Paebbels
Paebbels

Reputation: 16249

How to split a 60GB docker layer to achieve better performance?

I'm installing AMD/Xilinx Vivado in an Docker image. Even an almost minimal installation is 60 GB in size resulting in a 29GB compressed image. A full installation is something around 150 GB...

The image is created by:

  1. Using Debian Bookworm (debian:bookworm-slim) from Docker Hub
  2. Adding Python 3.12 (actually using python:3.12-slim from Docker Hub)
  3. Adding necessary packages needed by AMD Vivado via apt install ....
  4. Installing AMD Vivado as an almost minimal setup via ./xsetup ....

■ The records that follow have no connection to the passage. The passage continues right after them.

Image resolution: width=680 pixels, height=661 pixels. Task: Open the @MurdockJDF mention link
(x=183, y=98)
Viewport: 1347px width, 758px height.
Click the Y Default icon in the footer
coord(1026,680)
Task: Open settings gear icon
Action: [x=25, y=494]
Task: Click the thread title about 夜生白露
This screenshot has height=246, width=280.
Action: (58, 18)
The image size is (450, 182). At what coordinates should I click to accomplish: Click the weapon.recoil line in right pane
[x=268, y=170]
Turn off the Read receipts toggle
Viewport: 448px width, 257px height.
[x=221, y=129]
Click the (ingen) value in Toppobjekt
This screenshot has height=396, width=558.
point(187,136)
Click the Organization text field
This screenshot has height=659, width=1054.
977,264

When the software is installed, I noticed:

  1. Upload Problems
    • dockerd pushes with around 135 Mb/s in a 1GbE network setup.
  2. Download Problems
    • dockerd is limited to max 3 download threads in parallel. Compared to docker push, the docker pull achieves 975 Mb/s (max speed in 1GbE). See Docker parallel operations limit
    • The downloaded layer is not extracted on the fly. It needs a full download to extract the layer.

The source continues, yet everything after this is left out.